「病院の中でいつのまにか『がん患者のメンタルで困ったら大西のところへ』という流れができて。さらに患者さんと同じように苦しむ家族も診るようになりました」
がんの患者が亡くなり、家族から遺族になってもつらそうな人には、サポートを続けた。「気がついたら本人だけでなく家族や遺族も診ていた、という感じでしょうか。でも僕にとってはごく自然なこと。困っている人を見ると放っておけない性分なんですよ。お節介なんだね」と大西医師は笑う。こうした経験から、がん医療を専門とする埼玉医科大学国際医療センターに全国初の「遺族外来」を立ち上げた。遠方からも多くの患者が訪れる。
■どんな状況でも人は成長できる存在
医師が家族や遺族の心のケアをするメリットは、医学的な根拠に基づいた話ができることだと大西医師は言う。
「たとえば『夫はモルヒネを使ったから早く死んでしまった』と嘆く遺族には、『使ったから苦しむことはなかったんですよ』と言ってあげられる。医療の知識がある医師が『あなたの選択は間違っていなかった』と伝えることで、救われる遺族は少なくありません」
悩んでいる患者と向き合う精神科医の仕事は楽ではないが、患者の笑顔が増えてくると、 自分のことのようにうれしくなる。
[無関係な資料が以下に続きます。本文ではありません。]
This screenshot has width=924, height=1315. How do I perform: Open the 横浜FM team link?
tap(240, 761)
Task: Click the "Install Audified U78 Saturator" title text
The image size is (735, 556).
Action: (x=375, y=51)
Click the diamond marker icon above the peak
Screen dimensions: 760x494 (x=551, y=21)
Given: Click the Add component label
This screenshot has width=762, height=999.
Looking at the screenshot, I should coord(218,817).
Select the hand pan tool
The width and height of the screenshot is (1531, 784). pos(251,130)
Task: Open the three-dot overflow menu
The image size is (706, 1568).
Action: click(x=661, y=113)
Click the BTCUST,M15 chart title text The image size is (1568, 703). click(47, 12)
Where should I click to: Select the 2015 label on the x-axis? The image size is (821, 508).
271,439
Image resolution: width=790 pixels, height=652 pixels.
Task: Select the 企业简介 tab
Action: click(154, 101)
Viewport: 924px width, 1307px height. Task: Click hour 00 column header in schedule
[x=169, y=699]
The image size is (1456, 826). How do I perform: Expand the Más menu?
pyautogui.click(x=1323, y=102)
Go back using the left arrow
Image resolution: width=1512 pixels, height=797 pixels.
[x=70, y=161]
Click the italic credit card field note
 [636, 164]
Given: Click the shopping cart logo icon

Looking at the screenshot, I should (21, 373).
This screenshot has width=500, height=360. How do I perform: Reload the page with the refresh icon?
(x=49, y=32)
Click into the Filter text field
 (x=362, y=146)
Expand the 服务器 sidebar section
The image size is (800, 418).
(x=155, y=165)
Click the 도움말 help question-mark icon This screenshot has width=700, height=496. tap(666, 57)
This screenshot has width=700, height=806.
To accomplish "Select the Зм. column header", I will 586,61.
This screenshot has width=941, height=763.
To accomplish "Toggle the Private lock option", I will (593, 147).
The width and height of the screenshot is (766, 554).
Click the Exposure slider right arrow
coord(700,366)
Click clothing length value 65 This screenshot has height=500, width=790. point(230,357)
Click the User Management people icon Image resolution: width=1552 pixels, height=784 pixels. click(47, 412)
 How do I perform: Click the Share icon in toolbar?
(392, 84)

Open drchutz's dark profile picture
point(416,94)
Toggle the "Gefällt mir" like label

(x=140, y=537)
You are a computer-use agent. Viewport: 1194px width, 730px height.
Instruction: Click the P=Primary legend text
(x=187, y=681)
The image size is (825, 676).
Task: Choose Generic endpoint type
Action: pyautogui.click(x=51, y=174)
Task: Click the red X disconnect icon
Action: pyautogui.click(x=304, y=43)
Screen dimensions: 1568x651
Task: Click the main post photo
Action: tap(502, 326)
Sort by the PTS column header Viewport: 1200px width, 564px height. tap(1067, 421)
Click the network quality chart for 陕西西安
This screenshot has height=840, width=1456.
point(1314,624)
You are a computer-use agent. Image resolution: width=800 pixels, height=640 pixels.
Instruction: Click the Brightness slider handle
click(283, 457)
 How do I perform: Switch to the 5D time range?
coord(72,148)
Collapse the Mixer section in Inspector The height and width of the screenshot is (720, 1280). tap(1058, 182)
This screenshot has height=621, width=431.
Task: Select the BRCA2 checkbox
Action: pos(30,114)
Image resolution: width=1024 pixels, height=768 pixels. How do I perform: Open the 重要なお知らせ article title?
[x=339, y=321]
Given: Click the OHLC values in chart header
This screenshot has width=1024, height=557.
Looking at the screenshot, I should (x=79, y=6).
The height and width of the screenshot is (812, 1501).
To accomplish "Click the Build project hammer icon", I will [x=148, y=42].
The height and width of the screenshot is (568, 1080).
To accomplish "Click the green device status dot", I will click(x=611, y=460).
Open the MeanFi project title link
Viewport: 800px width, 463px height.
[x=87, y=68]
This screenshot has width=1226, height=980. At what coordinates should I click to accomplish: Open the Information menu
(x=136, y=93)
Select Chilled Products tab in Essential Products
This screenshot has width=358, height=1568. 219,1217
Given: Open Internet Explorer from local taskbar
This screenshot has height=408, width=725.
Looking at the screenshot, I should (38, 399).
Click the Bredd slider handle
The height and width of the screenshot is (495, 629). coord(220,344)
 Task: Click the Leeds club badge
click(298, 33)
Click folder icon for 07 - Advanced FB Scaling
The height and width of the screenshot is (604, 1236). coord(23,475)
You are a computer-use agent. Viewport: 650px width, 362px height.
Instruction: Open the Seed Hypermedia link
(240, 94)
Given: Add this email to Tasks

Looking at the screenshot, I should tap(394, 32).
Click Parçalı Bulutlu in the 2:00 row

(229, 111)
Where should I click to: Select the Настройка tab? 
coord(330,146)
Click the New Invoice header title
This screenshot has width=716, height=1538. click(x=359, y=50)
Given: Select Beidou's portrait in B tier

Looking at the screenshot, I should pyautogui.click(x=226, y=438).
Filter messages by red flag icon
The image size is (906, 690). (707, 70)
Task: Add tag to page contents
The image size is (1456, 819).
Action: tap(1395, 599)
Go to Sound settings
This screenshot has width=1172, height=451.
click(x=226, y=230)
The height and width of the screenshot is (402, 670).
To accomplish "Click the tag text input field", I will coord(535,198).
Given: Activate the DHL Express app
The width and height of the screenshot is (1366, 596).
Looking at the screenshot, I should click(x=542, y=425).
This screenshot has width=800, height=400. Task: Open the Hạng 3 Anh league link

「人間はどれほど悲しい思いをしても、絶望的な状況に置かれても、亡くなる間際になっても、精神的に成長できる存在です。これまで多くの患者さんと関わり、生と死を見つめる中で、そんなことを学ばせてもらった。この仕事をやっていたから実感できたことです」
これから医師を目指す若い世代にもエールを送る。
「何をやりたいのか考えてみることが大事。おぼろげでもいいから目標を持つことで、自ずと前に進んでいけるのではないでしょうか」
(文/熊谷わこ)
※週刊朝日ムック『医学部に入る2023』より
大西秀樹医師
1986 年横浜市立大学医学部卒。神奈川県立がんセンター精神科部長等を経て現在、埼玉医科大学精神科教授、埼玉医科大学国際医療センター精神腫瘍科診療部長。がん患者遺族の治療とケアを行う「遺族外来」を開設。著書多数。